[Extracted records]

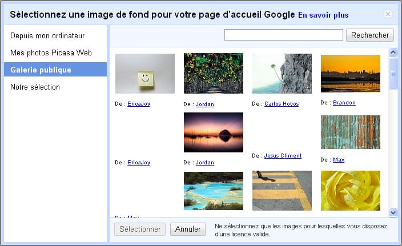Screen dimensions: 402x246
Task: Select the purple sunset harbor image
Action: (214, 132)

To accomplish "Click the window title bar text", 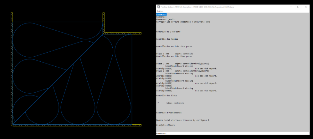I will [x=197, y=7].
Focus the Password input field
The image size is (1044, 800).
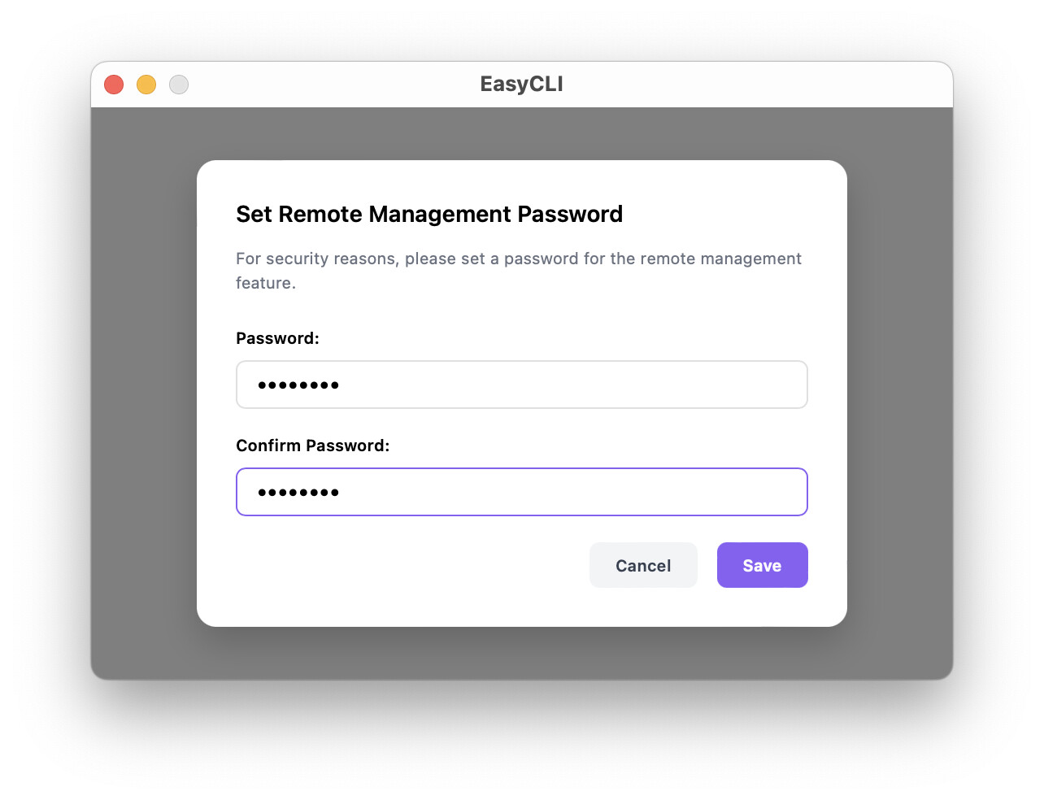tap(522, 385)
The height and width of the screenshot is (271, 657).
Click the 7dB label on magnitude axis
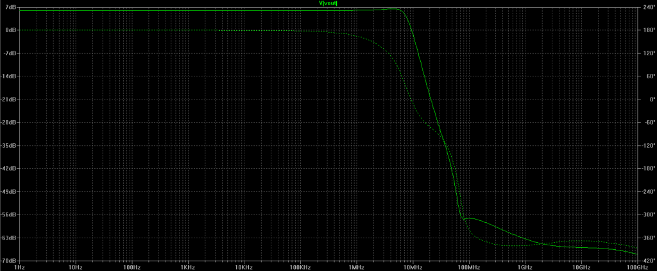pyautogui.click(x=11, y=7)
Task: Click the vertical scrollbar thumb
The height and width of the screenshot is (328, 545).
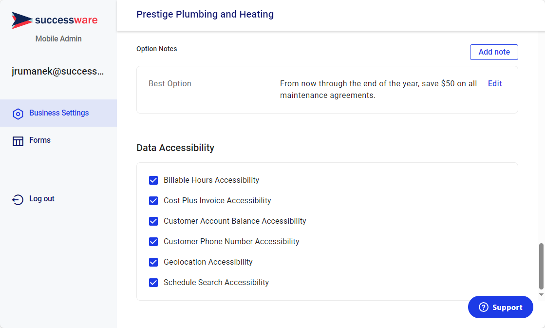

* **Task prompt**
Which lines in the records above hold the string "height"? Copy each of them.

* **Reply to the task**
The height and width of the screenshot is (271, 657).
The height and width of the screenshot is (328, 545).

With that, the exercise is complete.